Orhan Alkaya, Bakan Günay'ın Trabzon'da oynanan "Düğün ya da Davul" adlı oyunun interaktif sahnesinde yaşananlar ile Ankara'da "Genç Osman" oynanırken sakız çiğneme meselesini kastettiğini, ancak bunların şehir tiyatrolarıyla bir ilgisinin olmadığını söyledi.
"Sanat bağımsızdır ve bağımsızlığını koruyacağız" gibi lafların hayatta hiçbir karşılığının olmadığını ama yönetmelikte karşılığının olduğunu söyleyen Alkaya, hayatta karşılığı olacaksa o zaman özgürlükçü bir yönetmelik hazırlanması gerektiğini, özgürlüklerin önünü daraltacak maddeler yerine özgürlüklerin önünü açacak maddeler konması gerektiğini söyledi.
"Toplumun hassasiyeti çok karışık bir iştir. Bazı insanlar duruma göre çok hassas olabiliyor ama eğer biz hassasiyetleri üst üste koyup onları birer tabu haline dönüştürürsek sanatın özgürlüğünden bahsetmemize gerek kalmaz."
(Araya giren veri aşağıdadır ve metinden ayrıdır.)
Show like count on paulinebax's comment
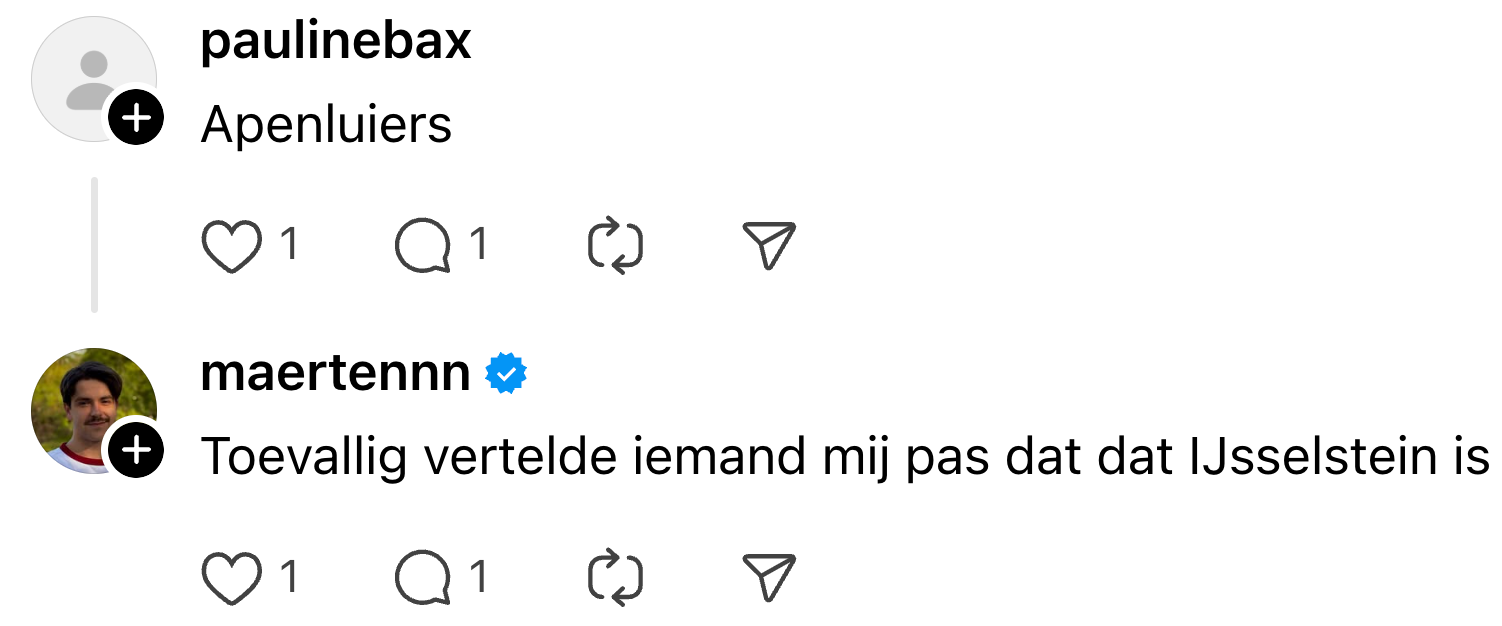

"Ertuğrul Günay Türkiye Cumhuriyeti Kültür Bakanı. 98 yıllık bir kurumu yıpratmaya yönelik bir yönetmelik değişikliğini her şeyden önce bilmeli. Çünkü Türkiye'nin 98 yıllık başka bir sanat kurulu yok. Bu nedenle bu konuda önce bilgi sahibi olmalı, ondan sonra söyleyeceği şeyler sanırım daha farklı olacaktır."
"Pala "Günlük Müstehcen Sırlar"ı okusa tahrikte bulunmazdı"
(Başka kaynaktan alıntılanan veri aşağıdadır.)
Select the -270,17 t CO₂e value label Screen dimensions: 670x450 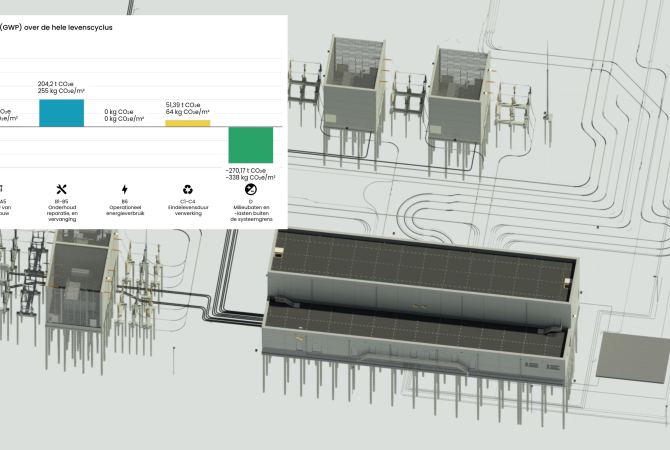pos(246,171)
Orhan Alkaya, İskender Pala'nın "Günlük Müstehcen Sırlar" oyunu ile ilgili olarak tiyatrolarda müstehcenlik tartışmalarını gündeme getirdiğini belirterek Pala'nın o oyunu seyretmediğini, okuduğunu iddia etse de okuduğuna da inanmadığını söyledi.
"Okusa oyunda iki teşhirci değil, iki suikastçı olduğunu ve bunun da bir politik ironi olduğunu herhalde anlardı. Kendisi kitlesini yanlış yönlendirmez ve tahrikte bulunmazdı."
"Türkiye tahriklerden doğan linçleri bile yaşamış bir yer ve gerçekten okumuş olsaydı bu gibi tahriklerde bulunmazdı."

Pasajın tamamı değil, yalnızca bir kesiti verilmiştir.